Despite the fact that the vehicle operated by Defendant was a rental, the court refers to it herein as "Defendant's vehicle" for the sake of clarity.

An additional $1,550 was found inside the residence. (Doc. 29-3.)

Detectives Jason Paul ("Detective Paul") and Nicholas Ishman ("Detective Ishman") of Vice arrived on the scene and secured the shoe box and money found in the vehicle. (Id. at 42-43, 68-70.) Per standard procedure, Detective Ishman secured the box by taping it with evidence tape and signing it along with Marshall Duncan. (Id. at 44.) He then delivered the sealed box to his partner, Detective Paul, for processing and entered the residence. (Id. at 45.) Detective Paul testified that it was standard procedure to perform an inventory of any vehicle that was to be towed to ensure that there were no valuable items in the vehicle. (Id. at 69.) He stated that this policy was to prevent owners of the vehicle from later claiming that items of value were missing from the vehicle when it was recovered from impound. (Id. 70.) Because Defendant's vehicle had struck a parked car, it was standard procedure to have that vehicle towed from the scene.

After securing the shoebox and money, Detective Paul indicated to Detective Ishman that he would be applying for a search warrant for the residence. (Id. at 46.) Detective Paul initially asked Defendant's girlfriend, Mikia Slone ("Slone"), for permission to search the residence, which she declined. (Id. at 75.) Detective Ishman told Detective Paul, incorrectly, that the relevant address was 648 South 21st Street, but the correct address was 748 South 21st Street. (Id. at 46, 74.) This error was overlooked at the time, and the search warrant was obtained for the incorrect address.
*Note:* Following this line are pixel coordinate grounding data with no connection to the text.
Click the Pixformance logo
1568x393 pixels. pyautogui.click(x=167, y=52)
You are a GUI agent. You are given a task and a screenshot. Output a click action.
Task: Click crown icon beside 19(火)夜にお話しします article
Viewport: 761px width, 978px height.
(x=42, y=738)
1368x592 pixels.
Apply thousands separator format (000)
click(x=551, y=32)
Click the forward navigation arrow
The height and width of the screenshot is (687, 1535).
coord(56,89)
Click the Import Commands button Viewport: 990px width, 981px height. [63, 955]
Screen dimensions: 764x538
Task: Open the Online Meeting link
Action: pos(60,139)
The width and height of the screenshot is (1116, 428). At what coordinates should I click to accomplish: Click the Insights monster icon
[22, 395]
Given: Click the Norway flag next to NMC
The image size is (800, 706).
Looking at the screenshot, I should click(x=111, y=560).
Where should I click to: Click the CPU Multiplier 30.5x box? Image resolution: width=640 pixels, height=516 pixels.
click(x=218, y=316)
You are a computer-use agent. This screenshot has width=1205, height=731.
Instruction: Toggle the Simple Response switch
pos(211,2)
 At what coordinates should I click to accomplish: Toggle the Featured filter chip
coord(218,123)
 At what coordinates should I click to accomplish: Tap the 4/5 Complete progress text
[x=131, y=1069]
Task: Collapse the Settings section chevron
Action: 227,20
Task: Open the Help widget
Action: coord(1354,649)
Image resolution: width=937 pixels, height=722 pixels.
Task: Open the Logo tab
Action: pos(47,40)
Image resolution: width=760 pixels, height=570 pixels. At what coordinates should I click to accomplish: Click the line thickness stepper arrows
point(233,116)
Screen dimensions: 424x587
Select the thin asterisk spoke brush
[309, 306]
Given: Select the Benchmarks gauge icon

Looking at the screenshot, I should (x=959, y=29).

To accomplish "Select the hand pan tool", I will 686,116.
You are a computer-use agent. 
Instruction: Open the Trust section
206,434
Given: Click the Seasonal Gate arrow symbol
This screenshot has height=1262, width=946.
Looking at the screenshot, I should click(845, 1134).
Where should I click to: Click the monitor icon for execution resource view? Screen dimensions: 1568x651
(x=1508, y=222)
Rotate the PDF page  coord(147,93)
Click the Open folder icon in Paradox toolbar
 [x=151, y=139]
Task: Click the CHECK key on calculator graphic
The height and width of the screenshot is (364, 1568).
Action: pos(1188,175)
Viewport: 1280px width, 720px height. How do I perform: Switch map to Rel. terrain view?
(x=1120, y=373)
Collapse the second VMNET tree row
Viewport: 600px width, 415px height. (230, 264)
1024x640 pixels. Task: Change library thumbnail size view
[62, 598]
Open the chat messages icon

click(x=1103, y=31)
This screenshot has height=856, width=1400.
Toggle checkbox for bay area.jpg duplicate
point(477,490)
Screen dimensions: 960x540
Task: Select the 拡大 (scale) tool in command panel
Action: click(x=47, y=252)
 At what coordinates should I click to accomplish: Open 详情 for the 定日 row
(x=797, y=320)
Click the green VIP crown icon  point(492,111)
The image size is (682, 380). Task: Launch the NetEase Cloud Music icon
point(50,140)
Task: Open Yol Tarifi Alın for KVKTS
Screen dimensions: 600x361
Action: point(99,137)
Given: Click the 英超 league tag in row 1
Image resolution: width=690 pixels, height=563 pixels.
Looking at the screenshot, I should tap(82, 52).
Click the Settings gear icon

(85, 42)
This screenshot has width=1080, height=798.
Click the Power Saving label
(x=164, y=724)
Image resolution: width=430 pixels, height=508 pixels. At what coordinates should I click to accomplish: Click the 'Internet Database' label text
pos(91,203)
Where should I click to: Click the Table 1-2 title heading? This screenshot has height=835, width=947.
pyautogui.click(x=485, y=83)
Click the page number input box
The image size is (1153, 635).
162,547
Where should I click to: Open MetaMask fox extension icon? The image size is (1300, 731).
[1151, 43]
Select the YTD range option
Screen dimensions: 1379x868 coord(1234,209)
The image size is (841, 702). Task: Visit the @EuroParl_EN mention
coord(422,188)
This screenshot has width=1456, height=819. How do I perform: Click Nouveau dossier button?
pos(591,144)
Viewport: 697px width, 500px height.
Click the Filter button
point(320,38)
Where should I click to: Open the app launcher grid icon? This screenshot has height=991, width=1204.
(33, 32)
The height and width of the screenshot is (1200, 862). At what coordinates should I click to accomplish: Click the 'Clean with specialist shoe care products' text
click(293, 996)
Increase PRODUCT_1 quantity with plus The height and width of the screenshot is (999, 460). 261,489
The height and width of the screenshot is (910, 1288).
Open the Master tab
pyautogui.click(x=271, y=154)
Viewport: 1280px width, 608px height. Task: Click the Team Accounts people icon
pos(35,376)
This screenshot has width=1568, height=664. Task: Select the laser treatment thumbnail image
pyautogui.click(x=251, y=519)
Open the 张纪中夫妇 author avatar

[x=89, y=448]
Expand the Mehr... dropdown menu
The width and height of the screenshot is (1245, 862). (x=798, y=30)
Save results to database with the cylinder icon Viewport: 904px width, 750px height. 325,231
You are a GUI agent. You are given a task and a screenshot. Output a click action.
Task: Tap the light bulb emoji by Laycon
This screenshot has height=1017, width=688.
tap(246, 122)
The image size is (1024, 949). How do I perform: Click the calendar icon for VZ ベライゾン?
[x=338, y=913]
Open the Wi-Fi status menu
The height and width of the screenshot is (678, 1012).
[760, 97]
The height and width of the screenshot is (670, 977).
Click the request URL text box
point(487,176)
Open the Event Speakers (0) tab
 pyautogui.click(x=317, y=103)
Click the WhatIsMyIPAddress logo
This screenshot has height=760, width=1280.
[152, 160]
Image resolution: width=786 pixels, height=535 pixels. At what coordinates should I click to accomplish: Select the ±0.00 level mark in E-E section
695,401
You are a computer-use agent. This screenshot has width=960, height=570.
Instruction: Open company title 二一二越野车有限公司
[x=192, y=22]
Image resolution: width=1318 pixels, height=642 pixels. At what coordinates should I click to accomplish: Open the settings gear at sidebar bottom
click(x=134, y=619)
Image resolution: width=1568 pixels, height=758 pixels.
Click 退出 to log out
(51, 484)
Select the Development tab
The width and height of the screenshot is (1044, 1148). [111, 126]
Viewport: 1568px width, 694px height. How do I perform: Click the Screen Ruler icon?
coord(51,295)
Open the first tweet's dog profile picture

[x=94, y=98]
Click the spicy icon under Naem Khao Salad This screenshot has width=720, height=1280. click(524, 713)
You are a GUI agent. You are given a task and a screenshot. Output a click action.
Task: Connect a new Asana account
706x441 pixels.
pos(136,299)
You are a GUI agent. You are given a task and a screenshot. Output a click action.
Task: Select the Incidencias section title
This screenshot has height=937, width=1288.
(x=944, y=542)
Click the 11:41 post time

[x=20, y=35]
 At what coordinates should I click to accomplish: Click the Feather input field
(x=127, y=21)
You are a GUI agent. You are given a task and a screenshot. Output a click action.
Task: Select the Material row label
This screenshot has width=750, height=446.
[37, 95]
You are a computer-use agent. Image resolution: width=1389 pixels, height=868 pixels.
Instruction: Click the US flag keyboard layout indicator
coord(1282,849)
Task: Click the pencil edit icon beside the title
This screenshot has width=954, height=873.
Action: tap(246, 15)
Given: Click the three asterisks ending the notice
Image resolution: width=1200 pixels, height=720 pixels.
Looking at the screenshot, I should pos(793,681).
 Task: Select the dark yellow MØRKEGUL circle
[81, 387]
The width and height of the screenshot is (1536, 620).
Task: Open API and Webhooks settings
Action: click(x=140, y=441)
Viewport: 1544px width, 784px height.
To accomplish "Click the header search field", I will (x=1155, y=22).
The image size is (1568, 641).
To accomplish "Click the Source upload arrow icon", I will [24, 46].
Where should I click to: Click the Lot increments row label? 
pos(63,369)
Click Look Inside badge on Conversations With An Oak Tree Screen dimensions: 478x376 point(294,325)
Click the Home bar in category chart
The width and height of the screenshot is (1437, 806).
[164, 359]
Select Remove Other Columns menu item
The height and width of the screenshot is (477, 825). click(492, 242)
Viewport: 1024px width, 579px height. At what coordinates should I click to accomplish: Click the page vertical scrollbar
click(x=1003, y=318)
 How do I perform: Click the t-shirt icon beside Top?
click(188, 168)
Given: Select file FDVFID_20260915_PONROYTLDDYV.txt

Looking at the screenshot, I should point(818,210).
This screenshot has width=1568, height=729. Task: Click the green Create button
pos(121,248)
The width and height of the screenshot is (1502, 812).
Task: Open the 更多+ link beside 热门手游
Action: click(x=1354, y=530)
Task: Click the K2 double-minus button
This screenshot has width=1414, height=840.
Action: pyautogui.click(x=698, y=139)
In reliance on the validity of the search warrant, Detectives Ishman and Paul began searching the residence. (Id. at 47.) Detective Ishman later noted this error in his report of the incident. (Id. at 49-50; Doc. 29-3, p. 14.) After Detective Paul obtained the search warrant, an Investigator with Vice, Karen Lyda ("Investigator Lyda"), photographed the interior and exterior of the residence and the vehicle. (Doc. 73-3, pp. 47-50, 77, 98.)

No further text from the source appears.